JOB —
Copy the lines below word for word, but leave out the pictures.

——————

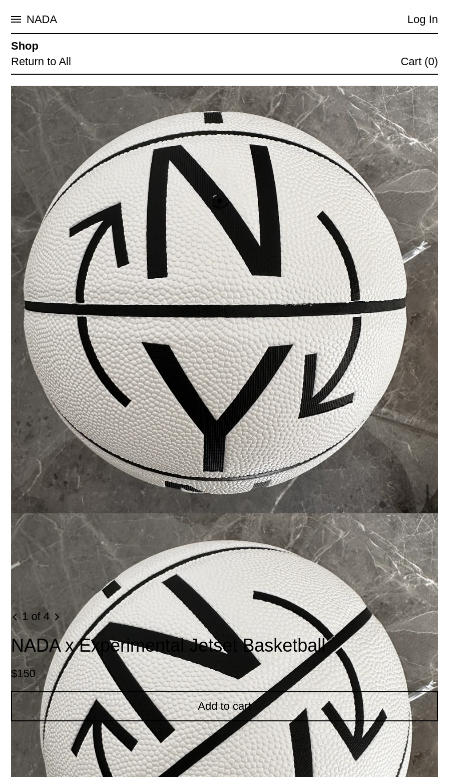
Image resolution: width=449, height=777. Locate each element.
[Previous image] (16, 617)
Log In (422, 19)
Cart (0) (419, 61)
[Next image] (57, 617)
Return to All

——————

CORRECT OUTPUT —
Image resolution: width=449, height=777. Locate each element.
[Previous image] (16, 617)
Log In (422, 19)
Cart (0) (419, 61)
[Next image] (57, 617)
Return to All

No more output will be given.